### GIVEN TEXT:
In this description, the term “module” refers to computational logic for providing the specified functionality. A module can be implemented in hardware, firmware, and/or software. It will be understood that the named modules described herein represent one embodiment, and other embodiments may include other modules. In addition, other embodiments may lack modules described herein and/or distribute the described functionality among the modules in a different manner. Additionally, the functionalities attributed to more than one module can be incorporated into a single module. Where the modules described herein are implemented as software, the module can be implemented as a standalone program, but can also be implemented through other means, for example as part of a larger program, as a plurality of separate programs, or as one or more statically or dynamically linked libraries. In any of these software implementations, the modules are stored on the computer readable persistent storage devices of a system, loaded into memory, and executed by the one or more processors of the system's computers.

### JOB:
Please carry the passage on modules forward, starting right after its last sentence. The rows further down have no connection to the passage on modules.

### MATERIAL:
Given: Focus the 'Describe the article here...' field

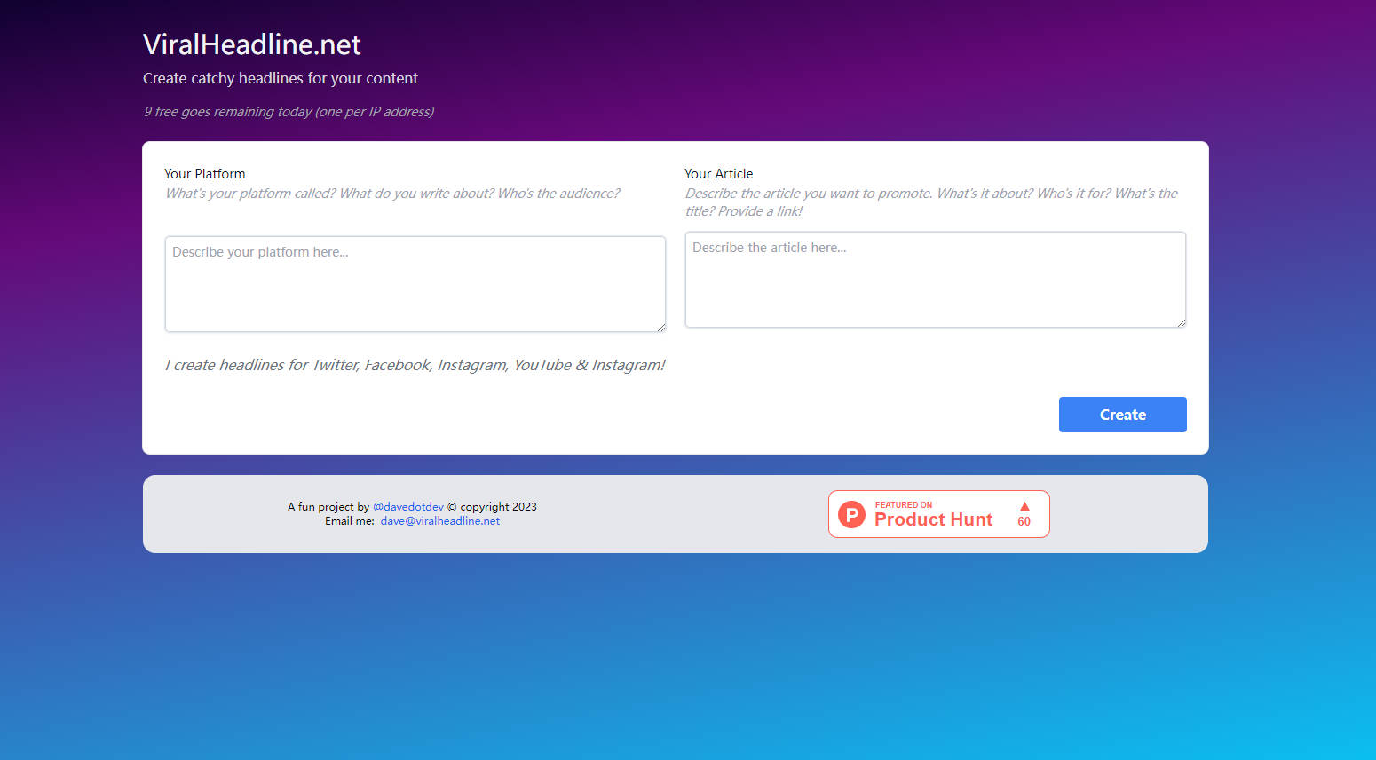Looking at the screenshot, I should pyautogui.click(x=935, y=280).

==

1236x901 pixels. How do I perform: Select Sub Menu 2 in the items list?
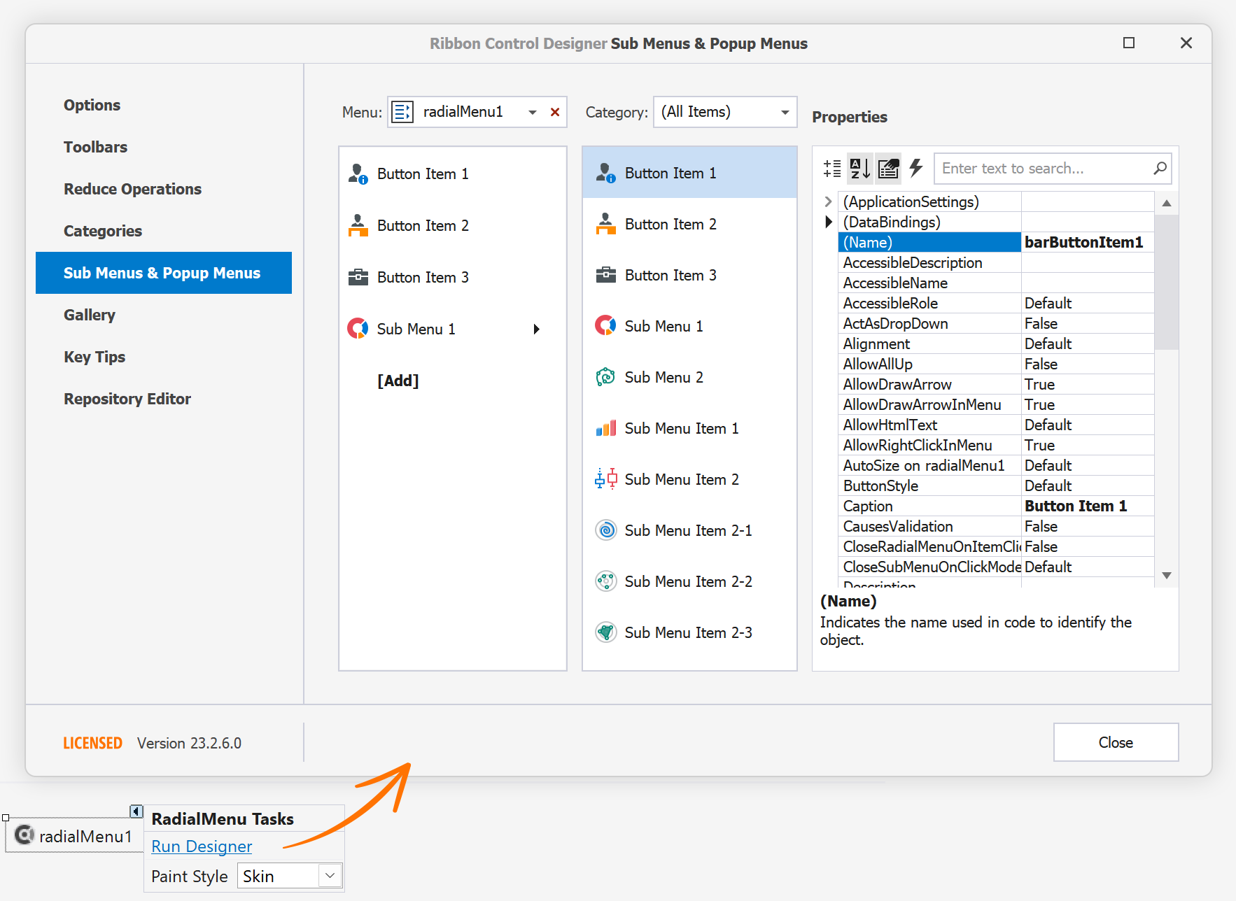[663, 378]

==

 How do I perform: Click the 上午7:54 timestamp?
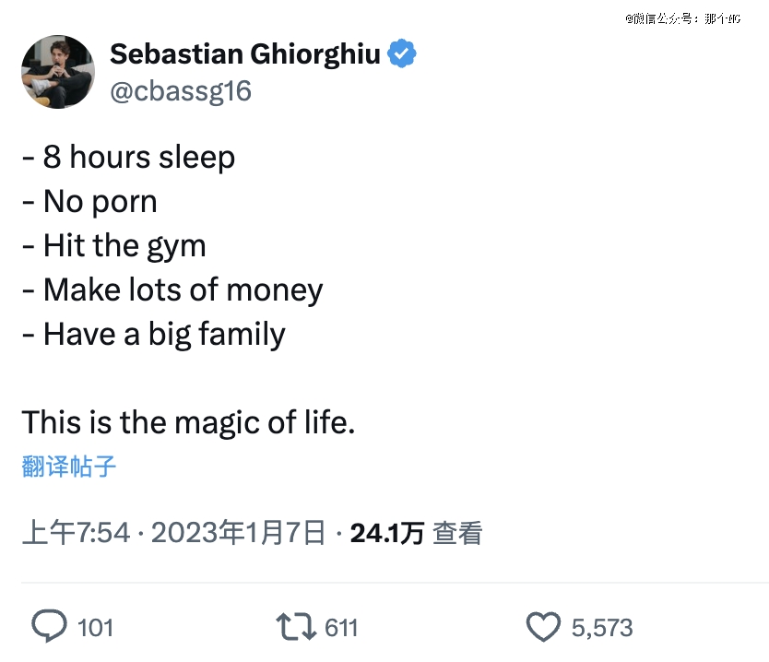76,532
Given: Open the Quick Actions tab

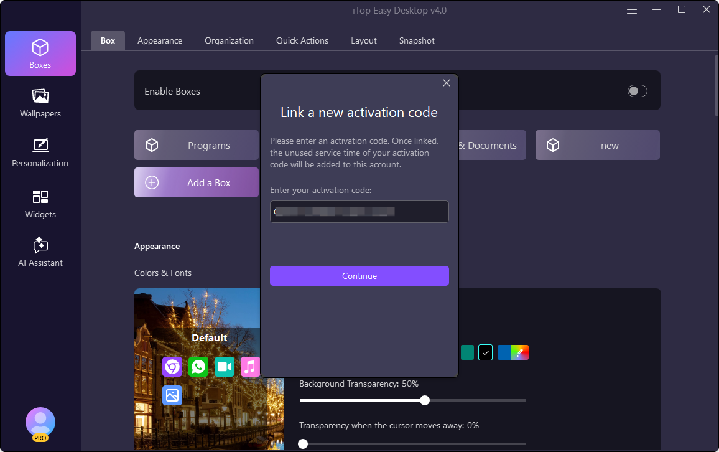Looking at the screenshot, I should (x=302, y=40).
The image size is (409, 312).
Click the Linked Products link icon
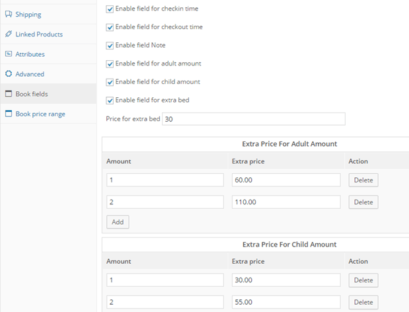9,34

### OUTPUT OF THE EXERCISE:
The operations herein may also be performed by an apparatus. This apparatus may be specially constructed for the required purposes, or it may comprise a general-purpose computer selectively activated or reconfigured by a computer program stored in the computer. Such a computer program may be stored in a computer readable storage medium, such as, but is not limited to, any type of disk including floppy disks, optical disks, CD-ROMs, magnetic-optical disks, read-only memories (ROMs), random access memories (RAMs), EPROMs, EEPROMs, magnetic or optical cards, application specific integrated circuits (ASICs), or any type of media suitable for storing electronic instructions, and each coupled to a computer system bus. Furthermore, the computers referred to in the specification may include a single processor or may be architectures employing multiple processor designs for increased computing capability.

The algorithms and displays presented herein are not inherently related to any particular computer or other apparatus. Various general-purpose systems may also be used with programs in accordance with the teachings herein, or it may prove convenient to construct more specialized apparatus to perform the required method steps. The required structure for a variety of these systems will appear from the description below. In addition, the present invention is not described with reference to any particular programming language. It will be appreciated that a variety of programming languages may be used to implement the teachings of the present invention as described herein, and any references below to specific languages are provided for disclosure of enablement and best mode of the present invention.

While the invention has been particularly shown and described with reference to a preferred embodiment and several alternate embodiments, it will be understood by persons skilled in the relevant art that various changes in form and details can be made therein without departing from the spirit and scope of the invention.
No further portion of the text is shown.